── PROVIDED MATERIAL

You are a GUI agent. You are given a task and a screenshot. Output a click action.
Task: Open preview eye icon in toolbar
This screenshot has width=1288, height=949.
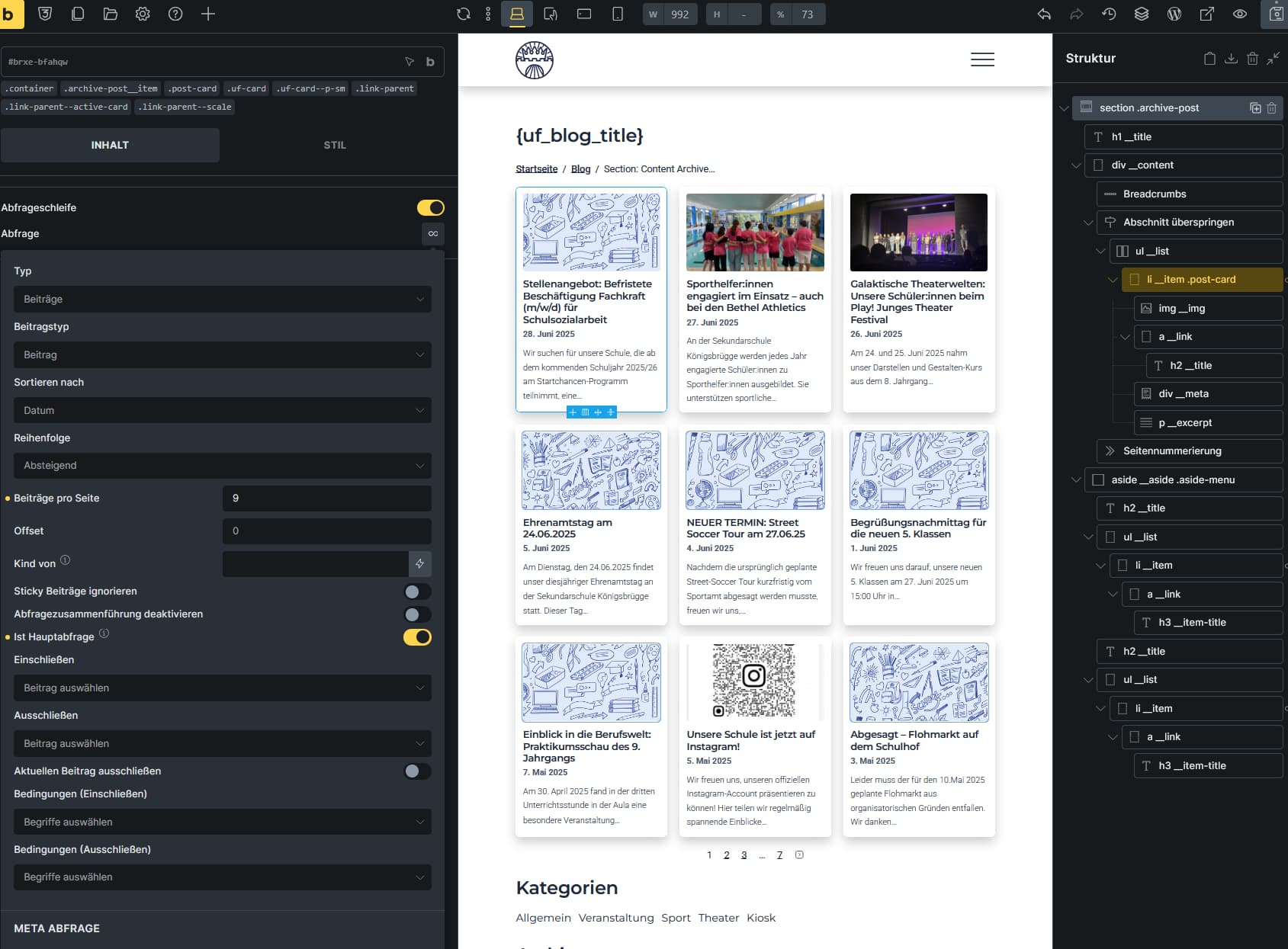[x=1240, y=14]
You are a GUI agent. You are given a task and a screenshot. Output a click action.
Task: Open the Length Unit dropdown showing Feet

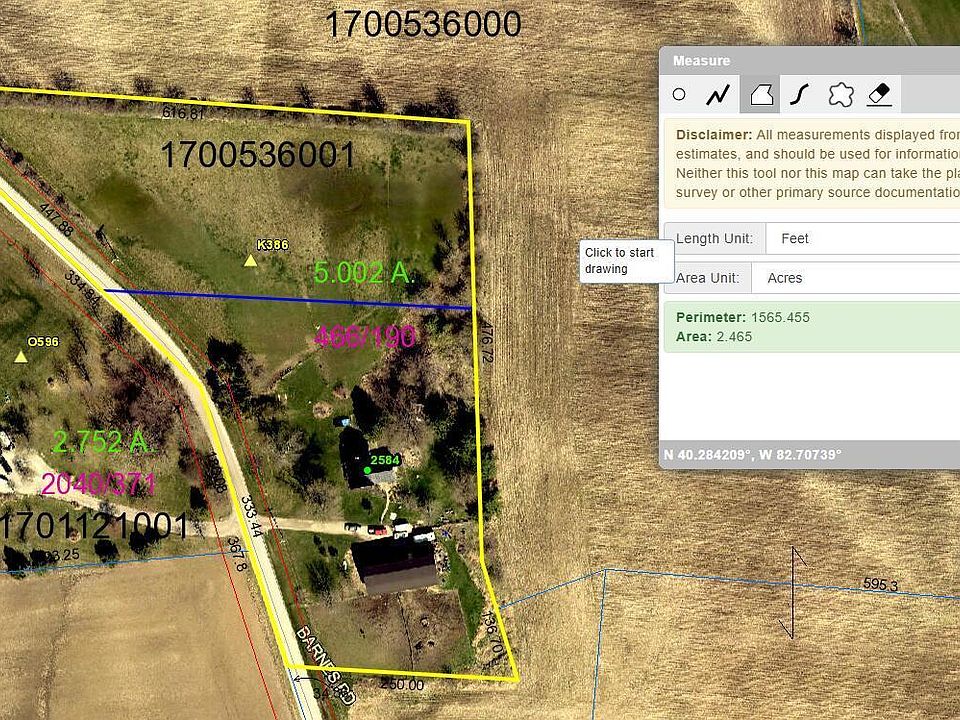(x=862, y=238)

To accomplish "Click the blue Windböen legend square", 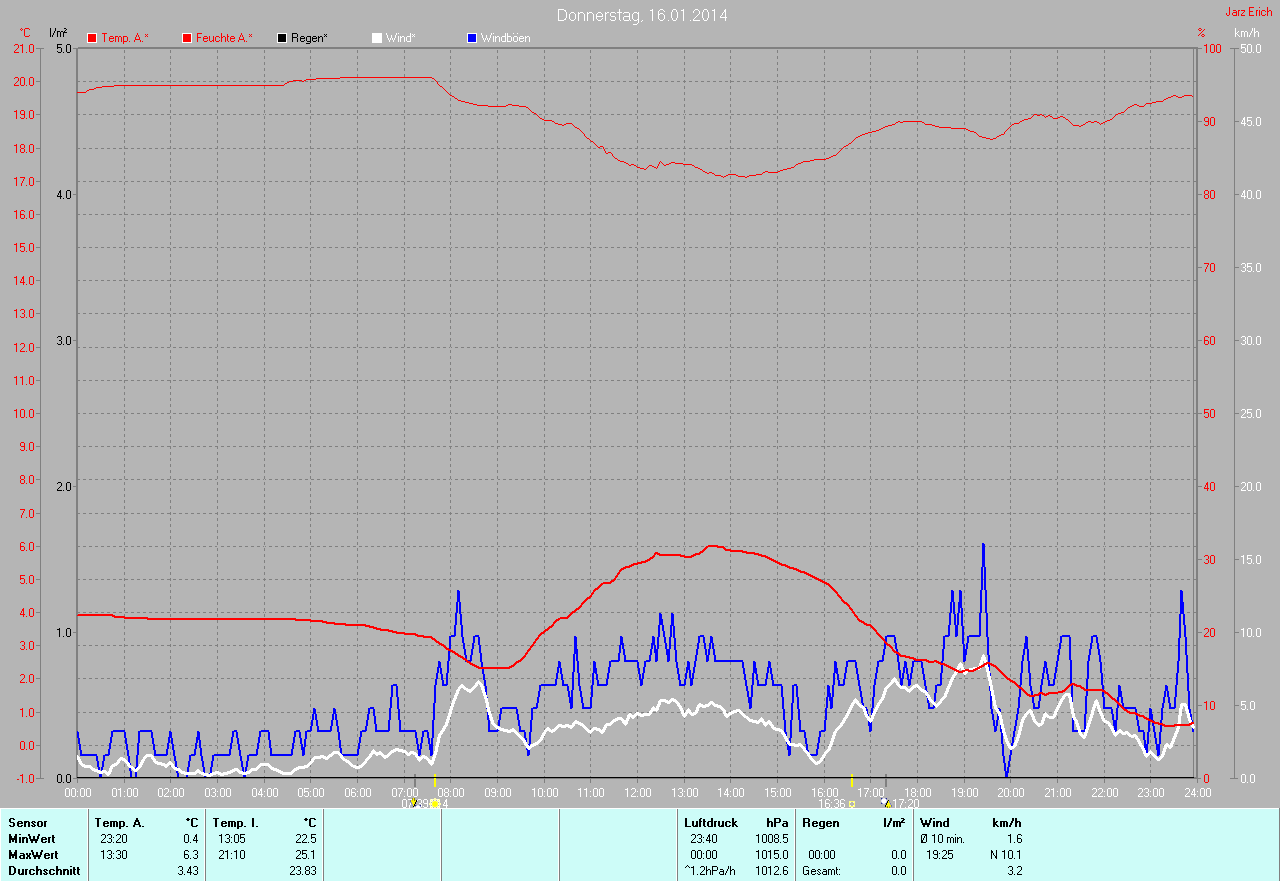I will [472, 38].
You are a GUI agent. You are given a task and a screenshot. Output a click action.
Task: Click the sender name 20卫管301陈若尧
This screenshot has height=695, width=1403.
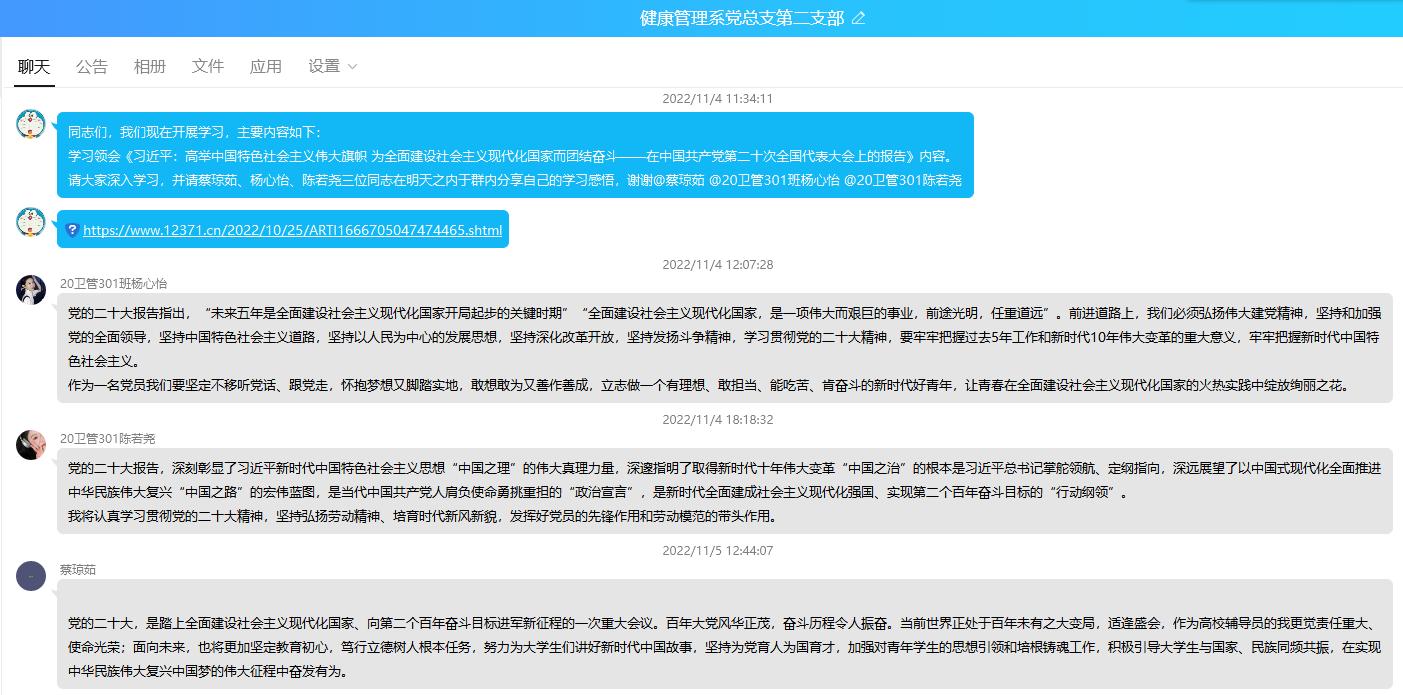(107, 439)
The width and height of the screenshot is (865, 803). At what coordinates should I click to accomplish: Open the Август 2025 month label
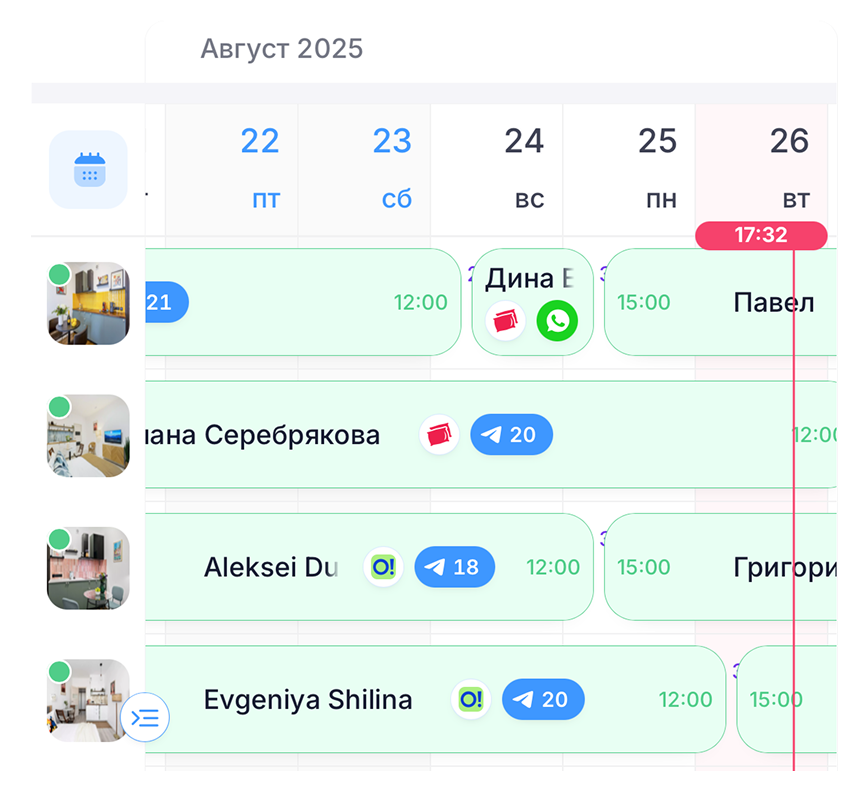(281, 48)
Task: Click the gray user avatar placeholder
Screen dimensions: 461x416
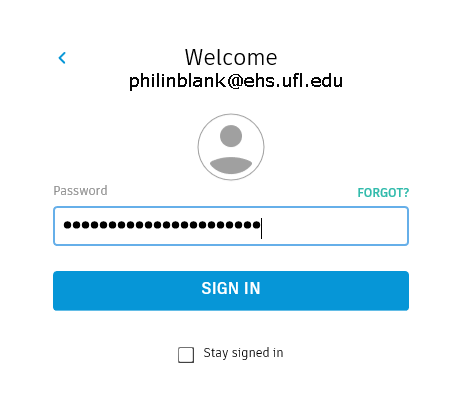Action: click(231, 147)
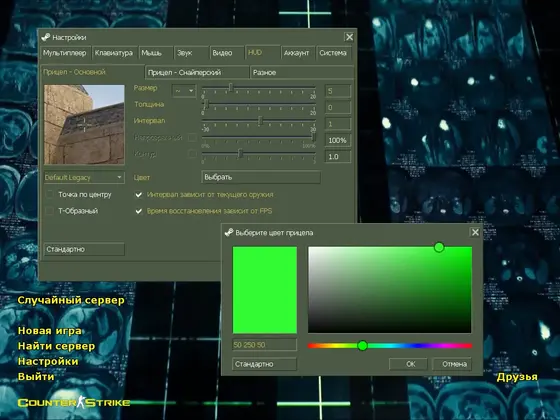Image resolution: width=560 pixels, height=420 pixels.
Task: Click the RGB value field 50 250 50
Action: coord(264,345)
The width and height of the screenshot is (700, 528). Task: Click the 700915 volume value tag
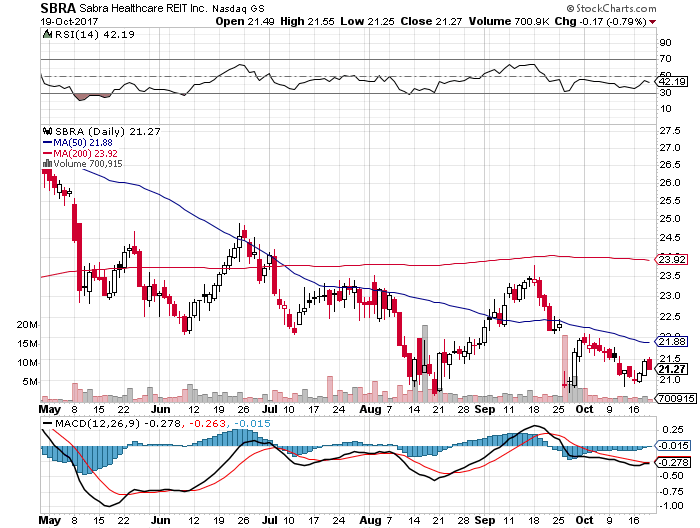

────

YOUR ASSIGNMENT
Your output should be the lines from the line containing "Task: Click the sender name 20卫管301陈若尧" through the last line of the listing above, restated exactly, with no pictures among them.

COMPLETED EXERCISE
Task: Click the sender name 20卫管301陈若尧
This screenshot has height=695, width=1403.
(107, 439)
The width and height of the screenshot is (865, 803). At what coordinates should I click to accomplish: Open the Август 2025 month label
(281, 48)
Task: Click the gray user avatar placeholder
Screen dimensions: 461x416
Action: click(231, 147)
Image resolution: width=560 pixels, height=420 pixels.
Task: Click the RGB value field 50 250 50
Action: coord(264,345)
The width and height of the screenshot is (700, 528). Task: Click the 700915 volume value tag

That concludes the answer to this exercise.